Le fief de la Martinière, cité dès le milieu du 13e siècle est l'un des plus anciens de Rennes. Il appartient jusqu'à la fin du 15e siècle à une famille du même nom, jusqu'à son acquisition vers 1503 par un puissant personnage, Alain Marec, sénéchal de Rennes, ancien conseiller aux grands jours de Bretagne (1) Ce dernier reconstruit, vers 1510, à côté du manoir originel, un somptueux logis, dont ne subsiste aujourd'hui que le corps d'entrée marqué à la manière d'un châtelet par deux tours.
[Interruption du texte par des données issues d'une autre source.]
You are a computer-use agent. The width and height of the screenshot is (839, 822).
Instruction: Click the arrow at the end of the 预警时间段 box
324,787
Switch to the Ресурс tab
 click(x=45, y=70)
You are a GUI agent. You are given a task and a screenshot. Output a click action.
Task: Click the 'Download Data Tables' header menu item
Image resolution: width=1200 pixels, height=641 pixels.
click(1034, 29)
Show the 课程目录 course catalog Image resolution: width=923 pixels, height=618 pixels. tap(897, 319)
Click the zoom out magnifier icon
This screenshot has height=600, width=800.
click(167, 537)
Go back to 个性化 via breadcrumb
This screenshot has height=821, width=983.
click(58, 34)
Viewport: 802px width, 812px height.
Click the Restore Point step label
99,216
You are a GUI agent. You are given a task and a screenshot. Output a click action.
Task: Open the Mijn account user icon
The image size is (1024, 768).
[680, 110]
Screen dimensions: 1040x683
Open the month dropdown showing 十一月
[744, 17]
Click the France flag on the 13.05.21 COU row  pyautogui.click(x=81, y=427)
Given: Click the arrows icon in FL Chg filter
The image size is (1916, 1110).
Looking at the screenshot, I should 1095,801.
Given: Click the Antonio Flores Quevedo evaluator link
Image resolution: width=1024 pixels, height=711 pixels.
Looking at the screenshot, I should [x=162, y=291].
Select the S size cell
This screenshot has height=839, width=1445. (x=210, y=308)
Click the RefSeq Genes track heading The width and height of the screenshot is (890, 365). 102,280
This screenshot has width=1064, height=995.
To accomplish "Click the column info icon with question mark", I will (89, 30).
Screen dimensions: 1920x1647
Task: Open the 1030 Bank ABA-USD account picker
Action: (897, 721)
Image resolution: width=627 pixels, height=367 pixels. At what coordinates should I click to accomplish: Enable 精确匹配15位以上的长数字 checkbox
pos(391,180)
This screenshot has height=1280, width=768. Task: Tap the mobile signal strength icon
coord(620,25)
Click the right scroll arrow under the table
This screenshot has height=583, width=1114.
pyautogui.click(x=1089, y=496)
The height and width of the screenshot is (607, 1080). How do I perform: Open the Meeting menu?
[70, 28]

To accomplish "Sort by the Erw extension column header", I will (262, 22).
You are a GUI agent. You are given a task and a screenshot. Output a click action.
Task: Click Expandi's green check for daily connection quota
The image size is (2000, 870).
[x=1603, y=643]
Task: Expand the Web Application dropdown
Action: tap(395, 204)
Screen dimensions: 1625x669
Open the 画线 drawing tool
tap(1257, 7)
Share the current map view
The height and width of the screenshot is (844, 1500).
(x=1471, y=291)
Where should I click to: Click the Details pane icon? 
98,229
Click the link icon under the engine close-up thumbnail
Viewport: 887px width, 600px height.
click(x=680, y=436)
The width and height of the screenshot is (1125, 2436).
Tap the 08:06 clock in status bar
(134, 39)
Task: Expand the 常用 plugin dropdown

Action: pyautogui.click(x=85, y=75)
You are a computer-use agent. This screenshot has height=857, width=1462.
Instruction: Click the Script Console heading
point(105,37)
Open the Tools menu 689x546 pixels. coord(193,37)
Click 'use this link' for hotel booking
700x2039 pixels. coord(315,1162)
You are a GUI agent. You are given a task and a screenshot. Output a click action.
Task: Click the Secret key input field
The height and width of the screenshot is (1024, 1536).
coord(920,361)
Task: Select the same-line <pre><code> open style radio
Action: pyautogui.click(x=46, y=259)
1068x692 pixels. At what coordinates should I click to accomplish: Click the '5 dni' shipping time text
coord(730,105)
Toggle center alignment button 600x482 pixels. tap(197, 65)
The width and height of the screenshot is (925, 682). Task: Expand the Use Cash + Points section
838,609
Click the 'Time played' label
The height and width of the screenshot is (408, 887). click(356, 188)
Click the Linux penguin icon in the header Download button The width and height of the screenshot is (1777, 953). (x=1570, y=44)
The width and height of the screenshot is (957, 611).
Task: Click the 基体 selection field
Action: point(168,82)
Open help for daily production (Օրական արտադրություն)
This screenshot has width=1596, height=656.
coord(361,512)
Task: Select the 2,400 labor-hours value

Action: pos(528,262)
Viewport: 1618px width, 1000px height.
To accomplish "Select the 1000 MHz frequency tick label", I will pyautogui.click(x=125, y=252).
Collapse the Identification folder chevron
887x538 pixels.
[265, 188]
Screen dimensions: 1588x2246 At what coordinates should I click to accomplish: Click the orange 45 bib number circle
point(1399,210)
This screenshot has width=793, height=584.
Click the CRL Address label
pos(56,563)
Une déclaration au domaine royal de 1678, faite par Jean Barrin du Boisgeffroy, baron de Montbarot, donne une description complète de la Martinière, siège principal de la seigneurie : la précision de ce texte, révélé par l'historien rennais Pocquet du Haut Jussé, de même que son grand intérêt pour l'histoire du site, justifie d'en donner de nouveau, en annexe, une complète transcription. Ce texte cherche d'abord à montrer l'importance du lieu, par un inventaire systématique de toutes ses parties. L'environnement du château lui-même est bien entendu, pris en considération comme élément significatif de l'éminence du lieu. Les multiples avenues et rabines, plantées de chênes, de charmes et de hêtres, le jardin et son orangerie, d'un luxe alors tout nouveau en 1678, le moulin et son étang borné par sa chaussée sont des marques de prestige auxquelles s'ajoute la référence à une dimension historique. Ainsi la mention d'une pièce de terre plantée d´arbres fruitiers où était autrefois le grand bois de haute futaie, fait-elle état de l'ancienneté du lieu en précisant ses dispositions antérieures. Ce même souci de fondation en légitimité, éminemment féodal, oriente la description de la métairie de la Porte dont le texte nous apprend qu'elle est anciennement appelée la Haute Martinière. La longueur du logis représenté sur le cadastre de 1842, la présence, dans sa cour de la fuye et de la chapelle indiquent qu'il s'agit probablement du manoir primitif dont la construction devait remonter au 14e ou au 15e siècle.
Le quadrilatère du nouveau château bâti par Alain Marec est entièrement décrit avec son corps principal au fond de la cour, sa galerie de liaison avec le corps d'entrée, construite en pan de bois. La description du corps d´entrée, seul élément subsistant aujourd´hui, est la plus minutieuse, elle insiste sur l'importance symbolique de ses tours et leur éventuel rôle défensif (les tirs flanquants), mentionne les portes charretières et piétonnes, et jusqu'aux deux tourelles d'escalier de sa façade postérieure qui font de ce logis du portail une habitation suffisante pour être jugée digne par le propriétaire, au 17e siècle d'en faire sa retenue. Par ailleurs, cette appellation de retenue dont le texte nous précise qu'elle est habitée, signifie implicitement que le propriétaire loue le reste du château, peut-être à l´une des ses nombreuses familles de la noblesse parlementaire en quête d´une résidence proche de la ville, et jette un éclairage sur une pratique sans doute assez répandue à l´époque. L'importance de ce corps d'entrée qui occupe tout le front sud de la cour est encore sensible aujourd'hui même si sa partie ouest a été reconstruite dans la première moitié du XIXe siècle. Ce logis-porte en forme de châtelet à deux tours, sans doute parmi les derniers construits en haute Bretagne, se rattache symboliquement à une lignée inaugurée dans les grands ensembles féodaux du 14e siècle tels Montmuran et Montauban de Bretagne.
Son décor, traité à la manière d´un frontispice, mettant bien en évidence au dessus de la porte charretière les armoiries d´Alain Marech, est assussi sans doute une des premières manifestations à Rennes du répertoire ornemental renaissance.
La galerie de liaison soutenue par des piliers de pierre de taille, sans doute édifiée en pan de bois, les pavillons flanquant le devant et l'arrière du principal logis, signalent un ensemble d'une grande richesse. Les manoir à plusieurs corps de logis et galerie ne sont pas fréquents au 16e siècle, et plusieurs n´ont jamais été menés à terme ; comme celui de Lanrigan près de Combourg. Ce nouveau logis édifié par Alain Marec vers 1500 est à rapprocher des luxueuses constructions réalisées dans le pays de Rennes par une autre grande famille récemment anoblie, celle des Thierry. Le château du Boisorcant à Noyal-sur-Vilaine est sans doute alors une des seules demeures des environs dont le l´ampleur et le luxe peuvent soutenir la comparaison avec la Martinière.
(1) L'historique de la Haute Martinière depuis le début du XVIe siècle a été tracé par B-A Pocquet du Haut Jussé in Visites et excursions à Rennes.